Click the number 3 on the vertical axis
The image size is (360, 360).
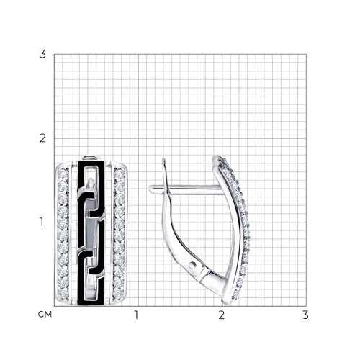42,54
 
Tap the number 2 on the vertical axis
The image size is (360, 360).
42,138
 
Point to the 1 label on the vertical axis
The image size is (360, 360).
42,222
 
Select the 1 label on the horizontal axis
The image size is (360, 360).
136,315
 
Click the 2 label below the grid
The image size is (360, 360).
221,315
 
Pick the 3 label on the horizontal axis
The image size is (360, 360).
305,315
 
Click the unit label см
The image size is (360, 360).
45,315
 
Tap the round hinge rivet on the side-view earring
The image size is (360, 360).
192,266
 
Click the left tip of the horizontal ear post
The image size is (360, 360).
149,189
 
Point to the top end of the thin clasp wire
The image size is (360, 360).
163,159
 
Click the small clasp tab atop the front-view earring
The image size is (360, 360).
91,158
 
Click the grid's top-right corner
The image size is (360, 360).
306,54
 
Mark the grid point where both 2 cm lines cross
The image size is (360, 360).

* _What the task asks_: Rewrite all of the entries, changing every "vertical axis" to "y-axis" and keeping everything else the same. Omit the pictures.

* _Solution for this problem_:
Click the number 3 on the y-axis
The image size is (360, 360).
42,54
 
Tap the number 2 on the y-axis
The image size is (360, 360).
42,138
 
Point to the 1 label on the y-axis
The image size is (360, 360).
42,222
 
Select the 1 label on the horizontal axis
The image size is (360, 360).
136,315
 
Click the 2 label below the grid
The image size is (360, 360).
221,315
 
Pick the 3 label on the horizontal axis
The image size is (360, 360).
305,315
 
Click the unit label см
The image size is (360, 360).
45,315
 
Tap the round hinge rivet on the side-view earring
The image size is (360, 360).
192,266
 
Click the left tip of the horizontal ear post
The image size is (360, 360).
149,189
 
Point to the top end of the thin clasp wire
The image size is (360, 360).
163,159
 
Click the small clasp tab atop the front-view earring
The image size is (360, 360).
91,158
 
Click the grid's top-right corner
The image size is (360, 360).
306,54
 
Mark the grid point where both 2 cm lines cross
The image size is (360, 360).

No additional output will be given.